Let's break down what these key lines tell us:

  * `INFO - dagrun id: mlops_pipeline`: This indicates the start of a new DAG run for our `mlops_pipeline` DAG.
  * The next set of lines shows the execution of `hello_task`:
      * `INFO - [DAG TEST] starting task_id=hello_task ...`: Airflow begins executing the `hello_task`.
      * `Hello from Airflow!`: This is the `print()` output from our `say_hello` function.
      * `INFO - Done. Returned value was: Hello`: The task completed and returned "Hello", which Airflow passes via XComs.
      * `INFO - Marking task as SUCCESS. ... task_id=hello_task, ...`: The `hello_task` finished successfully.
  * Following that, we see the execution of `goodbye_task`:
      * `INFO - [DAG TEST] starting task_id=goodbye_task ...`: Airflow starts the `goodbye_task`.
      * `Previous task said: Hello` and `Goodbye from Airflow!`: These are the `print()` outputs from `say_goodbye`, confirming it received the "Hello" string from the first task.
      * `INFO - Done. Returned value was: None`: The `say_goodbye` task completed (returning `None` as it has no explicit return).
      * `INFO - Marking task as SUCCESS. ... task_id=goodbye_task, ...`: The `goodbye_task` also finished successfully.
  * `INFO - Marking run <DagRun mlops_pipeline ...> successful`: Finally, this line confirms that the entire DAG run completed successfully.

This output confirms that our tasks executed in the correct order, data was passed between them as expected, and the overall workflow was successful. In the Airflow UI, you would see a graphical representation of this execution, with green boxes indicating successfully completed tasks.

# Where to Place Your DAG Code

For Airflow to discover and execute your DAGs, your Python files must be placed in a specific directory known as the **DAGs folder**. By default, this is the `dags/` directory inside your Airflow home directory (`$AIRFLOW_HOME/dags/`), but it can be configured differently in your Airflow settings.

When Airflow runs, it continuously scans the DAGs folder for Python files. Any file that contains a DAG definition (i.e., a variable or function that returns a DAG object) will be automatically detected and made available to the Airflow scheduler. This means you don't need to manually register your DAGs: just save your `.py` file in the correct folder, and Airflow will handle the rest.

**Best practices** for organizing your DAG code:

  * Place each DAG in its own Python file for clarity and maintainability.
  * If you have shared code (such as utility functions or custom operators), consider placing them in a separate `utils/` or `plugins/` directory and importing them into your DAG files.

Please note that, in this course, the CodeSignal environment is pre-configured so that any DAG code you write is automatically placed in the correct folder. You don't need to worry about file placement or Airflow configuration—just focus on writing your DAGs, and they'll be picked up and executed by Airflow behind the scenes.

_Listed records_.

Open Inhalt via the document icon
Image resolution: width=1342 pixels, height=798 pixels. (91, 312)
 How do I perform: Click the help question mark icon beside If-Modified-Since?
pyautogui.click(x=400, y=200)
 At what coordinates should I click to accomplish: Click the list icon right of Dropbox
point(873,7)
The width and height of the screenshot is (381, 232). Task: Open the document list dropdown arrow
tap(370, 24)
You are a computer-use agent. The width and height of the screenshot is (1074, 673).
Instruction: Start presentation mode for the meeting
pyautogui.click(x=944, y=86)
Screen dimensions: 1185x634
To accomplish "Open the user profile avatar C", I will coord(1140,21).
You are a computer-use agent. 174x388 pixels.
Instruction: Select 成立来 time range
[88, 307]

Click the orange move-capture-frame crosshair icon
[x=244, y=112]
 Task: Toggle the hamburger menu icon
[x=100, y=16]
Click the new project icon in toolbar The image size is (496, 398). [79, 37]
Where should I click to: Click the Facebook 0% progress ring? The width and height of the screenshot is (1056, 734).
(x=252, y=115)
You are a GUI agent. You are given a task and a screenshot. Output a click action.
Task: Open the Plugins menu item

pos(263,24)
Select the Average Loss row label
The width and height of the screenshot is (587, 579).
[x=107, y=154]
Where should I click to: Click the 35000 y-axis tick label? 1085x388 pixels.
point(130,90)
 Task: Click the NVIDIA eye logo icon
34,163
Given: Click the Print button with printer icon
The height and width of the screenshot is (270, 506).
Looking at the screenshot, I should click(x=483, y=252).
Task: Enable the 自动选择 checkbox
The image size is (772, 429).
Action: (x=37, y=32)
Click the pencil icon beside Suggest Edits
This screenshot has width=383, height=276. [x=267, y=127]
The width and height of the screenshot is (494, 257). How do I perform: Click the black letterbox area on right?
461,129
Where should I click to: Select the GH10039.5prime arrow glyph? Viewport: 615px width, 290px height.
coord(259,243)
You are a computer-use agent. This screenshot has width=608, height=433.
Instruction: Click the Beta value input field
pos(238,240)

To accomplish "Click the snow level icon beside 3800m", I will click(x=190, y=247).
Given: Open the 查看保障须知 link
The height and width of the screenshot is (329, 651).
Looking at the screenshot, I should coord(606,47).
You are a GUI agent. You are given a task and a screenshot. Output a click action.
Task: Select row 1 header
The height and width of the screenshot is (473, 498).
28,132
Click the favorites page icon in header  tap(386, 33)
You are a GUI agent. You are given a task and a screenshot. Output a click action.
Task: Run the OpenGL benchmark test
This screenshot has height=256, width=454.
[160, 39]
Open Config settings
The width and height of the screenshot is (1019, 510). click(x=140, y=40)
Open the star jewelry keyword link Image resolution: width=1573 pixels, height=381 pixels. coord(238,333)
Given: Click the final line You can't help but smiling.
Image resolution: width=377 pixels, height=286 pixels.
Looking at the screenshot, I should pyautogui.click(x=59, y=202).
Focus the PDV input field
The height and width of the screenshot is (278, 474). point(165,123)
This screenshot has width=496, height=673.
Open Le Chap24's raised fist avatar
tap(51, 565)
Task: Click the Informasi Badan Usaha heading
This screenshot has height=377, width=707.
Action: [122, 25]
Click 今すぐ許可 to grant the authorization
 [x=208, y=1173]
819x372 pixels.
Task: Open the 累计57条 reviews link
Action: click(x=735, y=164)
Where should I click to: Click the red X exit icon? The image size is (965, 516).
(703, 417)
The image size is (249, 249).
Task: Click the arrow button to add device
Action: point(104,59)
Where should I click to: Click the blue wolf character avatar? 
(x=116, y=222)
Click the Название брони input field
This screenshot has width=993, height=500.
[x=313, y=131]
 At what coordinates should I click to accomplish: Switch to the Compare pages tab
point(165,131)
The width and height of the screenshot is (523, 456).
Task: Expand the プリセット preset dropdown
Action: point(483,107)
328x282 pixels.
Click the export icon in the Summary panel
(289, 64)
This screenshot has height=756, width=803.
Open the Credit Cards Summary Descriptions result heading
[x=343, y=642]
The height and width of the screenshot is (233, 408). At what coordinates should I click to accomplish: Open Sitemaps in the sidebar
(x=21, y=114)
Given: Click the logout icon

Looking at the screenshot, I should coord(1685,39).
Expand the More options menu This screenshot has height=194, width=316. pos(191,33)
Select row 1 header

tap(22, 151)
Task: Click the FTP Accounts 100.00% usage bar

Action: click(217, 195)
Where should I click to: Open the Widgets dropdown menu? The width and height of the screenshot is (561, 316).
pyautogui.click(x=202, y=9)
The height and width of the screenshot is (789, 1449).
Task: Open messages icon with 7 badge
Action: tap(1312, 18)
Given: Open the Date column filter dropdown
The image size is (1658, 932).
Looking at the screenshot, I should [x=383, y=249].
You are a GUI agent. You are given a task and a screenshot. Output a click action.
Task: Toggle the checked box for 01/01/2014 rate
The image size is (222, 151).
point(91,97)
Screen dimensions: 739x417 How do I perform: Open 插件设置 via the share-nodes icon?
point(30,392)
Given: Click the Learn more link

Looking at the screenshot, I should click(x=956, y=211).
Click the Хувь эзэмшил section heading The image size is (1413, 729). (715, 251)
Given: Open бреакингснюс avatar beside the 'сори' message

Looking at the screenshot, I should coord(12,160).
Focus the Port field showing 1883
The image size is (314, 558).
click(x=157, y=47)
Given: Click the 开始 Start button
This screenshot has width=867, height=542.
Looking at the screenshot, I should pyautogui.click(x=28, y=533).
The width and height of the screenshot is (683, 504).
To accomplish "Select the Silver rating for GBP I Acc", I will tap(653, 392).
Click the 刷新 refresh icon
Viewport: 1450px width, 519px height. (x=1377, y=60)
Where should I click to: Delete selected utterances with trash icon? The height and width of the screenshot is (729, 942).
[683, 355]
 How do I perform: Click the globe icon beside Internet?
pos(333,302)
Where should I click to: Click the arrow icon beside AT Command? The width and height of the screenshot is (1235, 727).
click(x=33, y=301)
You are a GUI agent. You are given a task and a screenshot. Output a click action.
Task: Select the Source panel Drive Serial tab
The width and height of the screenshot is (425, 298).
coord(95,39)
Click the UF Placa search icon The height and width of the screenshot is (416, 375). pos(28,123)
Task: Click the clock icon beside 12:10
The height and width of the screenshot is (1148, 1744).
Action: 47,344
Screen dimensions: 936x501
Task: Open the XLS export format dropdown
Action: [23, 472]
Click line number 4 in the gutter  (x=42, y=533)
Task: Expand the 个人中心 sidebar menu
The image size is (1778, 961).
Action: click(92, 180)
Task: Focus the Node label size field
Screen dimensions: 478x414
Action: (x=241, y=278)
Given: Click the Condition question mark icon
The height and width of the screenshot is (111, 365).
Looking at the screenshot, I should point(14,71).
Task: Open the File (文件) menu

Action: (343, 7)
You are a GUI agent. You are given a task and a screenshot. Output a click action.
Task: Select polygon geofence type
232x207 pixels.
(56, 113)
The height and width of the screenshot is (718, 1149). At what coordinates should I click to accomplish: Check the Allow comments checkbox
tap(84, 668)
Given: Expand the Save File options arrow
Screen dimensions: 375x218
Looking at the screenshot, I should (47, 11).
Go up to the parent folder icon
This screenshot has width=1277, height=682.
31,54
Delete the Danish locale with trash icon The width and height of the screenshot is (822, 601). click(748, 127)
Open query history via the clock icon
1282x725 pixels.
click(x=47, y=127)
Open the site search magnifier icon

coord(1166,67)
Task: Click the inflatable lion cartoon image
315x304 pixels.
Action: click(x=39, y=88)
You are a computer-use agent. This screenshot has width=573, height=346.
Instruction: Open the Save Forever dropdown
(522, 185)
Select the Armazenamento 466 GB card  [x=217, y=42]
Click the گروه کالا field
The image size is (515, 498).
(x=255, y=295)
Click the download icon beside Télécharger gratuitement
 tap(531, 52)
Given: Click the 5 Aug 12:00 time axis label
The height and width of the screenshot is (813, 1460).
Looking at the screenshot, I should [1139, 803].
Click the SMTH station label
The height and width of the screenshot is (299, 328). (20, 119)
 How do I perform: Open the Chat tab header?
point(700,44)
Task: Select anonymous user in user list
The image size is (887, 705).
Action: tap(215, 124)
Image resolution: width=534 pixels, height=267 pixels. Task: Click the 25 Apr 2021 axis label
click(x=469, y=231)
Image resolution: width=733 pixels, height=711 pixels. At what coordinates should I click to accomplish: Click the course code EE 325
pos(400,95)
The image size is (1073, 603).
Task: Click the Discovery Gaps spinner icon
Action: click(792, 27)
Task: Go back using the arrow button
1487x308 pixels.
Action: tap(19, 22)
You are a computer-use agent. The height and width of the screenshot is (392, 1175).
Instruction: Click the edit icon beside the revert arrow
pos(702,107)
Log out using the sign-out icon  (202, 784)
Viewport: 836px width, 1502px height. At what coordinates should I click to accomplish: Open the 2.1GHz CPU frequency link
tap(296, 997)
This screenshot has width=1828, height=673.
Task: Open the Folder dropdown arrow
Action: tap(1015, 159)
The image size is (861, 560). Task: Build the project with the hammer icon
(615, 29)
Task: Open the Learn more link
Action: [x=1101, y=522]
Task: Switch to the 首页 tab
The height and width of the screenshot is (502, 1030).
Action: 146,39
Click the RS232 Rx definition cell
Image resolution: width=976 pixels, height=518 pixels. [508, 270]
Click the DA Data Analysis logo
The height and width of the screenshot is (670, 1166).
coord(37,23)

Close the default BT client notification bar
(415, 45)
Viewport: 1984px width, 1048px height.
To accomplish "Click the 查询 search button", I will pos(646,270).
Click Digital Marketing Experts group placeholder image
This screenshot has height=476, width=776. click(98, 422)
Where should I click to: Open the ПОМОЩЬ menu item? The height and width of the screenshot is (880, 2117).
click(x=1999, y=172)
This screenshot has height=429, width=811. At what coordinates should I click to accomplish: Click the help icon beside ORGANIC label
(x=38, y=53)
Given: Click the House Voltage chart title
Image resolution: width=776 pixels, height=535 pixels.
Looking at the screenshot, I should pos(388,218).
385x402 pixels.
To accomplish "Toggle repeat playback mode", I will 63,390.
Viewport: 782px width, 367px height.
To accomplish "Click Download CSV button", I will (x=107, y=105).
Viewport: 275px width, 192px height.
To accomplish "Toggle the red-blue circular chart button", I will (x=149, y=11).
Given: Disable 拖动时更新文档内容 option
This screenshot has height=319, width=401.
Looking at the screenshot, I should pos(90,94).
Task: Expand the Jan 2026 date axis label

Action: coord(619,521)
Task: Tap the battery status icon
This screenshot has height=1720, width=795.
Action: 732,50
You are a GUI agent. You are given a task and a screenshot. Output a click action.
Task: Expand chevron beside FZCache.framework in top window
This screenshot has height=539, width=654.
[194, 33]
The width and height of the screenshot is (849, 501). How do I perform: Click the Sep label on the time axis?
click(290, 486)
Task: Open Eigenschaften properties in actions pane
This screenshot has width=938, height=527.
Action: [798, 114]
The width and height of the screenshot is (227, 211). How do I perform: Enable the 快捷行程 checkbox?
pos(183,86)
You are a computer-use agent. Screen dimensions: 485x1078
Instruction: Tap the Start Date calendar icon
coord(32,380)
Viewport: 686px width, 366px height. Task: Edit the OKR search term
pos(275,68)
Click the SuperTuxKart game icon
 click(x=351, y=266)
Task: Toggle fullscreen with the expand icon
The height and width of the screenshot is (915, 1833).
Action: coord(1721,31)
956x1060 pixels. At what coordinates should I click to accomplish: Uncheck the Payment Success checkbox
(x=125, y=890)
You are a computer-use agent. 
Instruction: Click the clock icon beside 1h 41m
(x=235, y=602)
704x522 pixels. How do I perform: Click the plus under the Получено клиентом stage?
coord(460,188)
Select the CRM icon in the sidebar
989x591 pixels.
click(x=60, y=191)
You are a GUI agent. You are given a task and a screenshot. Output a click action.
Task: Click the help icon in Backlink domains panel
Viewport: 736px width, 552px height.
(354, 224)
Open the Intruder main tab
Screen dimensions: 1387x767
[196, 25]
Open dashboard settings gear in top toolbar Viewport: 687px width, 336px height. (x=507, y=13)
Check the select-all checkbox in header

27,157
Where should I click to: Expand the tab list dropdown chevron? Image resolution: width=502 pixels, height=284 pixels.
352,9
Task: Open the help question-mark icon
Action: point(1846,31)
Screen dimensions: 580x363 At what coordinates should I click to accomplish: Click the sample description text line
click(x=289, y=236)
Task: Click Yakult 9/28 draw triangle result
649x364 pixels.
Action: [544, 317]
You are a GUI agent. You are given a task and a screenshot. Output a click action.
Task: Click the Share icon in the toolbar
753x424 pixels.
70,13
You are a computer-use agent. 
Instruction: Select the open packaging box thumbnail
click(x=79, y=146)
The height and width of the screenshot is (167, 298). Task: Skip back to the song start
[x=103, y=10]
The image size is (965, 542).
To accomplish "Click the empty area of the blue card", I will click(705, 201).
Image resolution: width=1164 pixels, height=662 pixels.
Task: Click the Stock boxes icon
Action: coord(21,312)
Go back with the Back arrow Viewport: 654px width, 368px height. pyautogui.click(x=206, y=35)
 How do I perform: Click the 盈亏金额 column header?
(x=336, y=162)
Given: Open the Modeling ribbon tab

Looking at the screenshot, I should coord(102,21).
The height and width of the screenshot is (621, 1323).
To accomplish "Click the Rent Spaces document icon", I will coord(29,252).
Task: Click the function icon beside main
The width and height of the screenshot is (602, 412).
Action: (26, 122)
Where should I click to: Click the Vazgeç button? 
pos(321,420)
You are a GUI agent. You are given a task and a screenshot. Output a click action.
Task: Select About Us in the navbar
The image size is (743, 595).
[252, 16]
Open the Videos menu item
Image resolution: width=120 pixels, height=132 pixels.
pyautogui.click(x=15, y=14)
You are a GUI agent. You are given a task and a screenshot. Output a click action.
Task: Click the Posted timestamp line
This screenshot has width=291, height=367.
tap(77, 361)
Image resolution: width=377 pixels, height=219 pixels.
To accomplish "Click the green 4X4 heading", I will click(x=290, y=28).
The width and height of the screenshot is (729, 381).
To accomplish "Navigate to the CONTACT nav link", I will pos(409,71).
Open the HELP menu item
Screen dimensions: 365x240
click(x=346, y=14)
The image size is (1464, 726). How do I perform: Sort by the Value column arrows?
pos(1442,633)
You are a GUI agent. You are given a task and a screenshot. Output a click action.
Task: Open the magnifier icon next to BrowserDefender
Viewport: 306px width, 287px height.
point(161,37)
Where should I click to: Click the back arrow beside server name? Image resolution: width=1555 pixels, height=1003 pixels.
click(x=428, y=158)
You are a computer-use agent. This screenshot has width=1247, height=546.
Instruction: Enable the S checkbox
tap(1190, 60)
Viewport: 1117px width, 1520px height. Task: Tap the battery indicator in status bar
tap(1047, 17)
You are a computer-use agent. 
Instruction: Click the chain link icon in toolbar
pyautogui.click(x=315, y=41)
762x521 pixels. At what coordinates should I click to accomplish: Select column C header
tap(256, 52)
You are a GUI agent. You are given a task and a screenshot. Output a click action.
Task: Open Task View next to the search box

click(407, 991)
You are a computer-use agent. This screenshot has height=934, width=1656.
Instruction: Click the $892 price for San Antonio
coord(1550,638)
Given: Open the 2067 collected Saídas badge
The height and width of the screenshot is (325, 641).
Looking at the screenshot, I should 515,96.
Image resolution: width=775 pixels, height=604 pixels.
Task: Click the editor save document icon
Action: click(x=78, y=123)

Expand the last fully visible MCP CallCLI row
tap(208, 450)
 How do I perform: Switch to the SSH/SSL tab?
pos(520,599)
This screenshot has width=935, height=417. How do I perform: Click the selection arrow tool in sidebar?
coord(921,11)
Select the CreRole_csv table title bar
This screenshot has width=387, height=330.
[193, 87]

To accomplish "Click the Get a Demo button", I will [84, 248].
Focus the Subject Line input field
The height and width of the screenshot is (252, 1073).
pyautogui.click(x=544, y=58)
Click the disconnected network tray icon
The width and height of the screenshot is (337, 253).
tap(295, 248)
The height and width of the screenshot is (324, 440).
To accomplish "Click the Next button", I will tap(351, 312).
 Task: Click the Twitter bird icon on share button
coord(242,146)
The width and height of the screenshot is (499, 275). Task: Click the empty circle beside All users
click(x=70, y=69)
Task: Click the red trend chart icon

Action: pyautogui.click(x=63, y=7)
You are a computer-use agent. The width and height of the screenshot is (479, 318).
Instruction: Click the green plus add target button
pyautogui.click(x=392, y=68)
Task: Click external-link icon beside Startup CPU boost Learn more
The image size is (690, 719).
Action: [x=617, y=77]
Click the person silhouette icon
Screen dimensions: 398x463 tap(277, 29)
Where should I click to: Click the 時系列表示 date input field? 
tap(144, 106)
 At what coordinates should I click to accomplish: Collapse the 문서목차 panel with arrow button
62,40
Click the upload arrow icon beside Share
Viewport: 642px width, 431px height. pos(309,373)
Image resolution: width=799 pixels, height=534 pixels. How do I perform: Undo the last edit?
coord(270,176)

_Tasks for this exercise_.
**A)** In the Airflow tutorial, could you rewrite the part from "For Airflow to" to "handle the rest." with "Python files" switched to "script files"?
**B)** How would you sum up the Airflow tutorial in two sentences?
**C)** Can you write the next part of the Airflow tutorial, picking up after its final sentence?

_Responses by task_.
**A)**
For Airflow to discover and execute your DAGs, your script files must be placed in a specific directory known as the **DAGs folder**. By default, this is the `dags/` directory inside your Airflow home directory (`$AIRFLOW_HOME/dags/`), but it can be configured differently in your Airflow settings.

When Airflow runs, it continuously scans the DAGs folder for script files. Any file that contains a DAG definition (i.e., a variable or function that returns a DAG object) will be automatically detected and made available to the Airflow scheduler. This means you don't need to manually register your DAGs: just save your `.py` file in the correct folder, and Airflow will handle the rest.

**B)** The tutorial walks through the log output of a test run of the mlops_pipeline DAG, showing hello_task and goodbye_task running in order, "Hello" passing between them via XComs, and the whole run finishing successfully. It then explains that DAG files must go in the DAGs folder, by default $AIRFLOW_HOME/dags/, which Airflow scans automatically, recommends one DAG per file with shared code kept in a separate directory, and notes that the course environment places DAG code in the right folder for you.

**C)**
# Conclusion and Next Steps

In this lesson, we've taken our first steps with Apache Airflow by creating a simple DAG with two tasks. We've learned about the core concepts of Airflow: defining workflows as DAGs, creating tasks with the `@task` decorator, and establishing dependencies between them. The TaskFlow API has made this process intuitive by letting us express workflows as regular Python functions while handling the complexities of data passing and dependency management behind the scenes.

While we've built a simple example, these fundamentals form the building blocks for creating complex, production-grade ML retraining pipelines. As you practice these concepts, experiment with adding more tasks, passing different types of data between them, and visualizing the resulting workflow graphs. In the upcoming lessons, we'll expand on these basics to build more sophisticated workflows that handle real machine learning tasks from data processing to model deployment.

## Transform a Function into a DAG

You’ve just learned how Apache Airflow 2.x uses the TaskFlow API to define workflows as Python functions and how tasks are organized in a DAG. Now, let’s put that knowledge into practice by turning a regular Python function into a real Airflow DAG.

Your task is to add the missing @dag decorator above the hello_airflow_dag function. This decorator tells Airflow to treat the function as a workflow. Make sure to include all the required parameters:

dag_id: set this to 'mlops_pipeline'
description: provide a short explanation of the DAG
default_args: use the default_args dictionary already defined in the code
schedule: set to '@daily'
start_date: set to some date using datetime(YYYY, MM, DD)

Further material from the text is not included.